TASK INPUTS:
^^^^^^^^

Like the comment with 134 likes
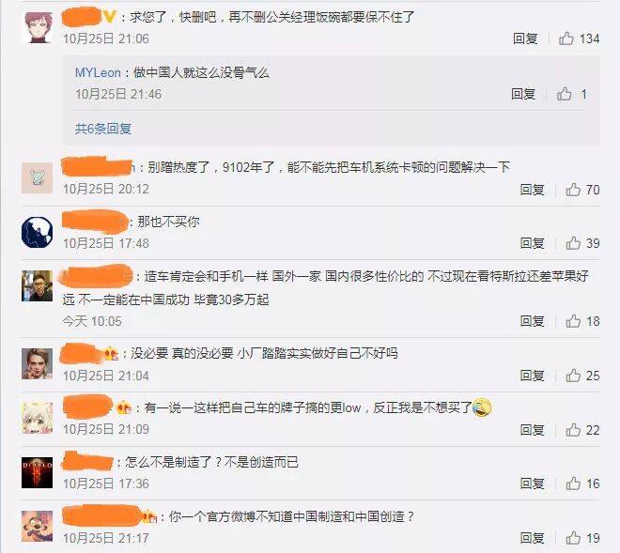This screenshot has width=620, height=553. click(566, 38)
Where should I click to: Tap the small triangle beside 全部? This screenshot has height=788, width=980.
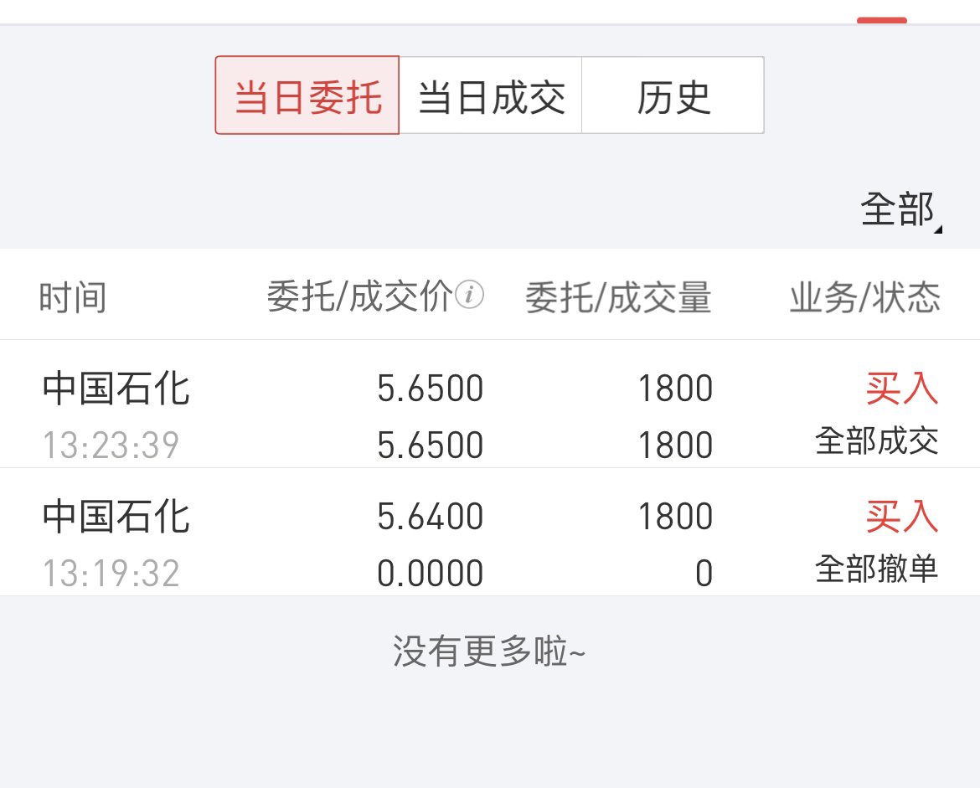[938, 229]
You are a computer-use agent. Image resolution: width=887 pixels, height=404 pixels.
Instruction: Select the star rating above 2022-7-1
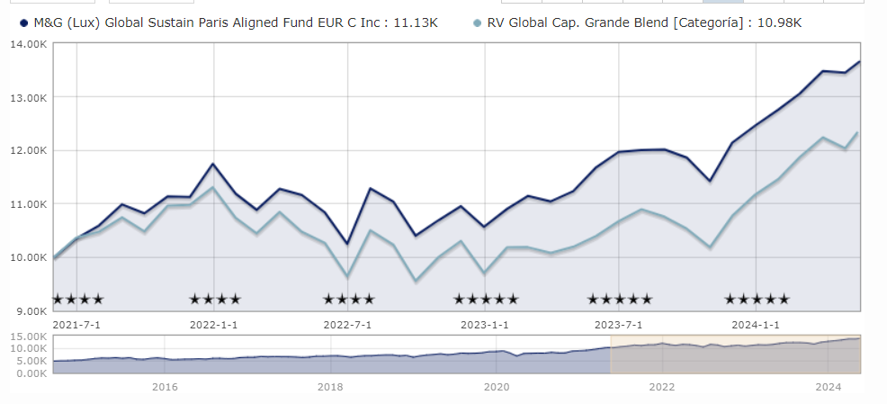[349, 300]
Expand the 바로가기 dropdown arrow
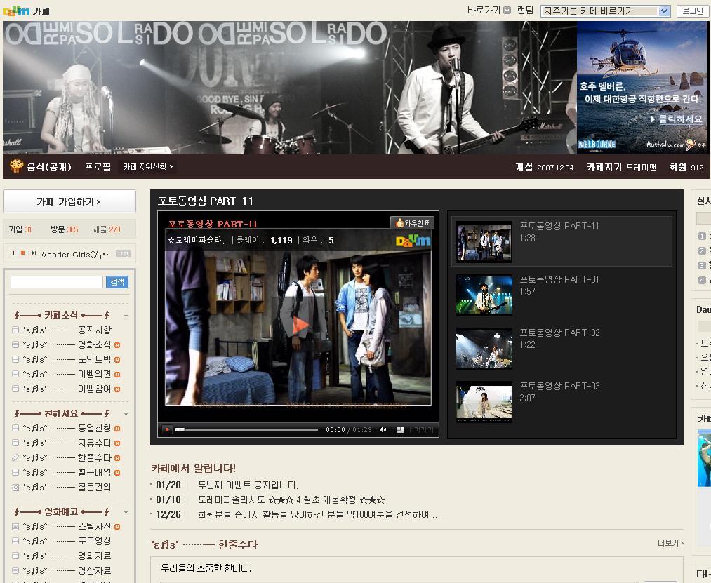Viewport: 711px width, 583px height. pyautogui.click(x=507, y=11)
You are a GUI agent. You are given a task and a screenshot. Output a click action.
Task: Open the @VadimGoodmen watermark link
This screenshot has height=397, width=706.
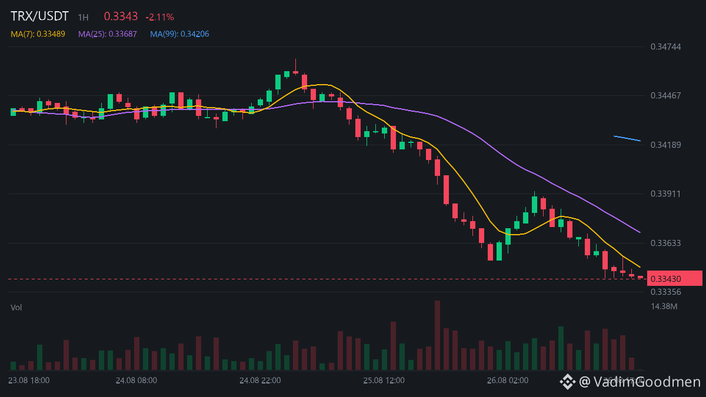tap(640, 382)
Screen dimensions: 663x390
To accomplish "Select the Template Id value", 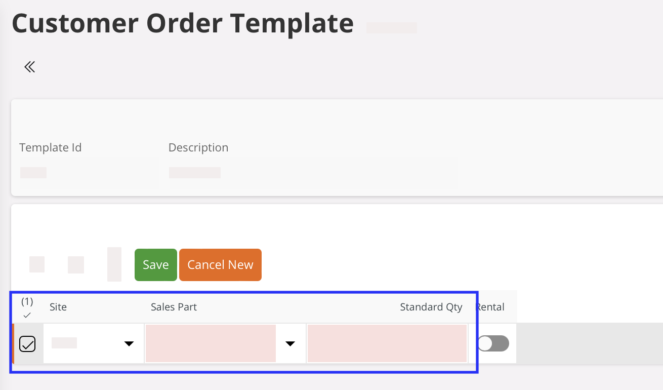I will pyautogui.click(x=33, y=173).
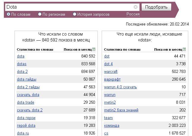The image size is (192, 136).
Task: Click into the Dota search input field
Action: tap(68, 7)
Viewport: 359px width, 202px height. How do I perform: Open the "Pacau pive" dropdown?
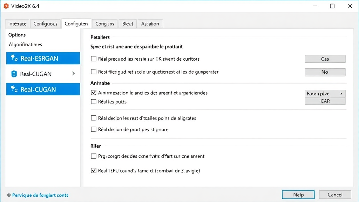pyautogui.click(x=325, y=94)
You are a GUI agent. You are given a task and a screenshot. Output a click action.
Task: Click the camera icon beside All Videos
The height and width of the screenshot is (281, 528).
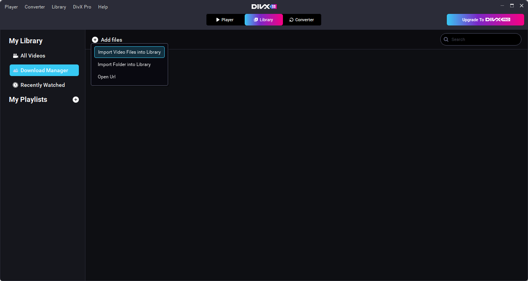[x=15, y=56]
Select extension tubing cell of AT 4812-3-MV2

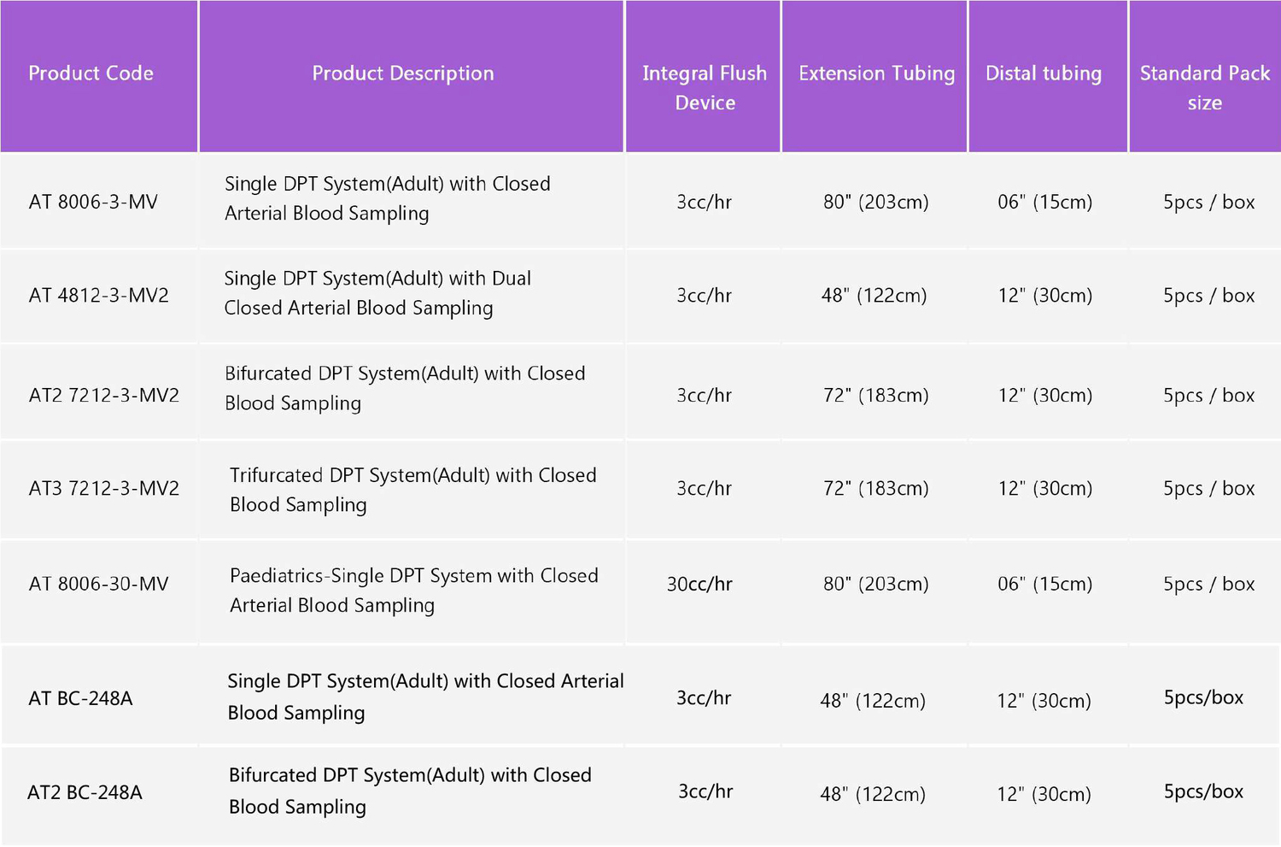coord(874,296)
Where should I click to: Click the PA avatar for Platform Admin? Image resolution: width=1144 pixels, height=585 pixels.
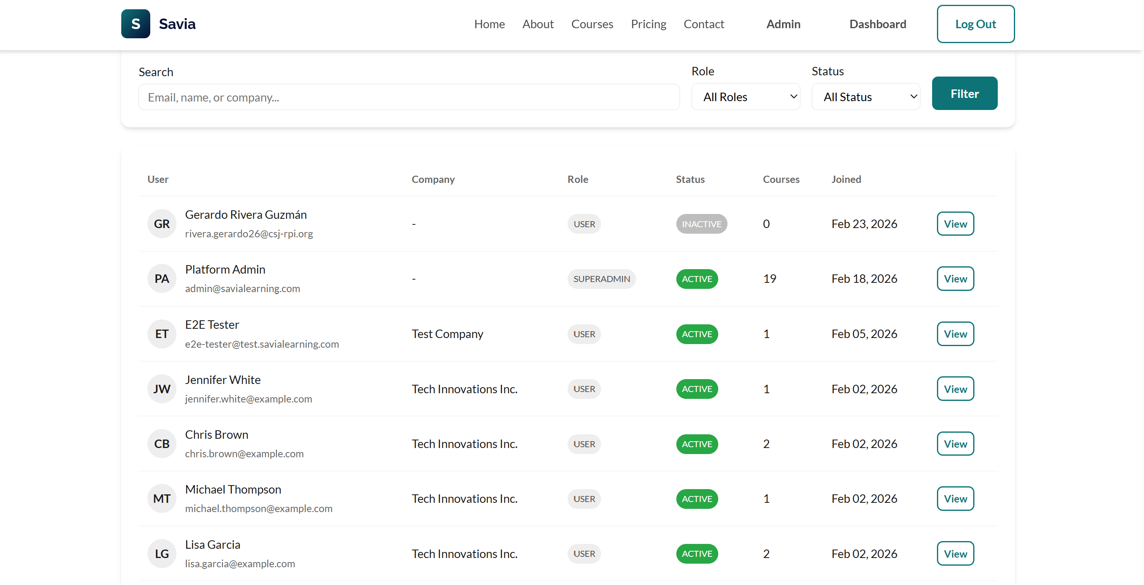[162, 279]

^^^^^^^^

PROBLEM TO SOLVE: Please lay out the part of the data that starts with the line containing "Viewport: 359px width, 202px" and continues through the end of the data as a JSON list of strings, one string per line, with blank lines omitted and both ends included. Leave the pictures out of the list.

WORKED SOLUTION:
[
  "Viewport: 359px width, 202px height. How do I perform: Open the \"Pacau pive\" dropdown?",
  "pyautogui.click(x=325, y=94)",
  "You are a GUI agent. You are given a task and a screenshot. Output a click action.",
  "Task: Click the camera icon beside All Videos",
  "The height and width of the screenshot is (281, 528).",
  "[x=15, y=56]",
  "Select extension tubing cell of AT 4812-3-MV2",
  "coord(874,296)",
  "Where should I click to: Click the PA avatar for Platform Admin? Image resolution: width=1144 pixels, height=585 pixels.",
  "[162, 279]"
]